*Problem to work on*
From the line that contains "smoke alarm installation (159, 2305)" through the line that contains "অ+ (1062, 193)", output every line of the listing below exactly and leave out all the rest.
::: Supplied records
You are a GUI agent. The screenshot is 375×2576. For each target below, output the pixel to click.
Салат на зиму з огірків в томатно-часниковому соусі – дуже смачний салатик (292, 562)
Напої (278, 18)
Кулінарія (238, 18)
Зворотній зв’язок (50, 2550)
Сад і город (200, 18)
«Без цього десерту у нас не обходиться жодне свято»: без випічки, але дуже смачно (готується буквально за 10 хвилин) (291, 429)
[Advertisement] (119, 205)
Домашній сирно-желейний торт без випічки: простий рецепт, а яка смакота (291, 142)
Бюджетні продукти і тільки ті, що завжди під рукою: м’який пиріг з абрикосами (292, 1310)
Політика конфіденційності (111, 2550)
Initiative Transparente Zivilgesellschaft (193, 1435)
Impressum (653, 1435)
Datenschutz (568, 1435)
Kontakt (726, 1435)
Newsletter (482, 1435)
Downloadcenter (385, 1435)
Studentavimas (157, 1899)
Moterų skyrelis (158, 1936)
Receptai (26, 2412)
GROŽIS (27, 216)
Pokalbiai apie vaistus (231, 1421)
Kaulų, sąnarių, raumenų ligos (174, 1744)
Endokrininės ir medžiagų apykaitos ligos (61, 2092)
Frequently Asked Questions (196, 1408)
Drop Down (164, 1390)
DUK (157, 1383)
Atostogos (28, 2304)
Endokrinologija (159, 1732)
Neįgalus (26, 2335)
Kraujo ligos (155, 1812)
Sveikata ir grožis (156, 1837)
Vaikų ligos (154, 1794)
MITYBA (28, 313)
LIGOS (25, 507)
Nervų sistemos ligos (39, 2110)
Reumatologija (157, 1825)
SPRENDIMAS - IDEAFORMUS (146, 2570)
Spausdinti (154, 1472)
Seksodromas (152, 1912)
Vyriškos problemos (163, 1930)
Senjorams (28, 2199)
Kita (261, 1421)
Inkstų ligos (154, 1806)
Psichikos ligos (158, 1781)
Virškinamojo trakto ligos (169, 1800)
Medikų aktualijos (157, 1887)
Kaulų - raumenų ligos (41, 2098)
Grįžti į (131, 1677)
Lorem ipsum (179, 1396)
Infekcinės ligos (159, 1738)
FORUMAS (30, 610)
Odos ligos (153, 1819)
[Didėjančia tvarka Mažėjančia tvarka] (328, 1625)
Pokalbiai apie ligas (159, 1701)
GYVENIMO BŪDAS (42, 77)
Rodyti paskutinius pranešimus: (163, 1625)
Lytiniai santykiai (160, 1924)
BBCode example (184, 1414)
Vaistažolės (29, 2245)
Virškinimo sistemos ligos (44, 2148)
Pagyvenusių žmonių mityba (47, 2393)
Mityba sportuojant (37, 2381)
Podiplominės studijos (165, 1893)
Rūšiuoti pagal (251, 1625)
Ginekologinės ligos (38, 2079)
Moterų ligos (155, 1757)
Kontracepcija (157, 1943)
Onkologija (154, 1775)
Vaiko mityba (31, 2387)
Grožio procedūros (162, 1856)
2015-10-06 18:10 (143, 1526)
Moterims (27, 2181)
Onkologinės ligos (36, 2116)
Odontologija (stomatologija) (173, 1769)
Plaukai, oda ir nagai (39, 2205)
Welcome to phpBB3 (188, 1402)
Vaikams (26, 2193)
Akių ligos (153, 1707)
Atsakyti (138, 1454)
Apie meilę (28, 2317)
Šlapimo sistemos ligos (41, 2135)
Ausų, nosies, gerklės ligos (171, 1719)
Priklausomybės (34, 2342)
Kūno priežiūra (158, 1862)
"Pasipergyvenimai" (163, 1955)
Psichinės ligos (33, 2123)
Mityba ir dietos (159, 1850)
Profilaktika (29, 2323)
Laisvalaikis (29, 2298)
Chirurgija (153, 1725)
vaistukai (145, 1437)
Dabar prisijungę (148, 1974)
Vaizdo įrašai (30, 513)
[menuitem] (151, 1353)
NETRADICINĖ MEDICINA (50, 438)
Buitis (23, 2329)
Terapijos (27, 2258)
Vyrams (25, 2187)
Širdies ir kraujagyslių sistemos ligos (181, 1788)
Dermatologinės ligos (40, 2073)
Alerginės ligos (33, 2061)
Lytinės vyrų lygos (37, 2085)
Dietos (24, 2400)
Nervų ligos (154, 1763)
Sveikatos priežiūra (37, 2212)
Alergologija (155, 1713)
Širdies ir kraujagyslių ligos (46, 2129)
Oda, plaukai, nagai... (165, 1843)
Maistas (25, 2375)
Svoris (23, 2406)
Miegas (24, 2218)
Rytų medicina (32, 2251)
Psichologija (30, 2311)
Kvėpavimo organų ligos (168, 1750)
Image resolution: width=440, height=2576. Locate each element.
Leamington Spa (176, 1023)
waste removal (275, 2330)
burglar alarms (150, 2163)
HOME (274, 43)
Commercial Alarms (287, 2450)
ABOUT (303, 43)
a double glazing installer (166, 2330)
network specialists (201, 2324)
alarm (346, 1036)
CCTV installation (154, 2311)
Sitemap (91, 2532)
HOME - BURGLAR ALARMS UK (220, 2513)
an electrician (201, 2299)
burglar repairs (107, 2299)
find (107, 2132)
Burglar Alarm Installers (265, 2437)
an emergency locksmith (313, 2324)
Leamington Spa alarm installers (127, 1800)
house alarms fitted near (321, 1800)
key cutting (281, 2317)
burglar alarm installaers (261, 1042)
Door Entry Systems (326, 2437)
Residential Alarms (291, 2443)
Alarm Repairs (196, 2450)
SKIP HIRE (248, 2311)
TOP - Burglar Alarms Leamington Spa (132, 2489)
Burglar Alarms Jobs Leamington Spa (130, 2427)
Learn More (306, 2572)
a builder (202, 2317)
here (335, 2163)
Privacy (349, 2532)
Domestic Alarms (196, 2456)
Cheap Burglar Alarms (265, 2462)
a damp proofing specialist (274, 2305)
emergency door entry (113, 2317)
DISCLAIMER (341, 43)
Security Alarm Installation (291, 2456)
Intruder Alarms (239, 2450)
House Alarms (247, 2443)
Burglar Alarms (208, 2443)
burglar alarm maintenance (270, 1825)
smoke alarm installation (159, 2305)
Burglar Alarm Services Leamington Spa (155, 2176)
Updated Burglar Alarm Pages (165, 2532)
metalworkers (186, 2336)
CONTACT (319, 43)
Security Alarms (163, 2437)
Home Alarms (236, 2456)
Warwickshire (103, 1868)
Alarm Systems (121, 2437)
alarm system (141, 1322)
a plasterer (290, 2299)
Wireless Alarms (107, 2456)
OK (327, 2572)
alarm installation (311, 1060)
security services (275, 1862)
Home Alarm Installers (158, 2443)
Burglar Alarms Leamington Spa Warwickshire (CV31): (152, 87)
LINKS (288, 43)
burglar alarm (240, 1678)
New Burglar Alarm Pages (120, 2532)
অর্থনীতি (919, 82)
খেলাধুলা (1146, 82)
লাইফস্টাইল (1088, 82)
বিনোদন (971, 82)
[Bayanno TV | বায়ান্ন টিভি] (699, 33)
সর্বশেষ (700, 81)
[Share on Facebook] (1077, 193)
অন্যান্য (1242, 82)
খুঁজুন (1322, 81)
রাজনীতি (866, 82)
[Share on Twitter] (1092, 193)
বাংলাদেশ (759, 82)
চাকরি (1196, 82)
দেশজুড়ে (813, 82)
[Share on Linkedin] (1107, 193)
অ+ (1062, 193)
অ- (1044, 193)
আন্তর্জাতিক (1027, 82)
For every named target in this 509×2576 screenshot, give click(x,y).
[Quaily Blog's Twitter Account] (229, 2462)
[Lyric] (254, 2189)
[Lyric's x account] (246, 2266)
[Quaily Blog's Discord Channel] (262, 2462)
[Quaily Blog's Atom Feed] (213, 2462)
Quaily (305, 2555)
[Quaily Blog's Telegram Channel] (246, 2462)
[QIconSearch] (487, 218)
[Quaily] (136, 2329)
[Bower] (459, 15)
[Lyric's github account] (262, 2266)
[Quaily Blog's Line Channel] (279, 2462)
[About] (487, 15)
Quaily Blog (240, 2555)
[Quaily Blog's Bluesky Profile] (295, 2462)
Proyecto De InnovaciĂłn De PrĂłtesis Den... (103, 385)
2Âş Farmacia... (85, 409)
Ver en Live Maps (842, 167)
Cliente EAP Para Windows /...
::::::
*Completed task*
smoke alarm installation (159, 2305)
Burglar Alarm Services Leamington Spa (155, 2176)
Updated Burglar Alarm Pages (165, 2532)
metalworkers (186, 2336)
CONTACT (319, 43)
Security Alarms (163, 2437)
Home Alarms (236, 2456)
Warwickshire (103, 1868)
Alarm Systems (121, 2437)
alarm system (141, 1322)
a plasterer (290, 2299)
Wireless Alarms (107, 2456)
OK (327, 2572)
alarm installation (311, 1060)
security services (275, 1862)
Home Alarm Installers (158, 2443)
Burglar Alarms Leamington Spa Warwickshire (CV31): (152, 87)
LINKS (288, 43)
burglar alarm (240, 1678)
New Burglar Alarm Pages (120, 2532)
অর্থনীতি (919, 82)
খেলাধুলা (1146, 82)
লাইফস্টাইল (1088, 82)
বিনোদন (971, 82)
[Bayanno TV | বায়ান্ন টিভি] (699, 33)
সর্বশেষ (700, 81)
[Share on Facebook] (1077, 193)
অন্যান্য (1242, 82)
খুঁজুন (1322, 81)
রাজনীতি (866, 82)
[Share on Twitter] (1092, 193)
বাংলাদেশ (759, 82)
চাকরি (1196, 82)
দেশজুড়ে (813, 82)
[Share on Linkedin] (1107, 193)
অ+ (1062, 193)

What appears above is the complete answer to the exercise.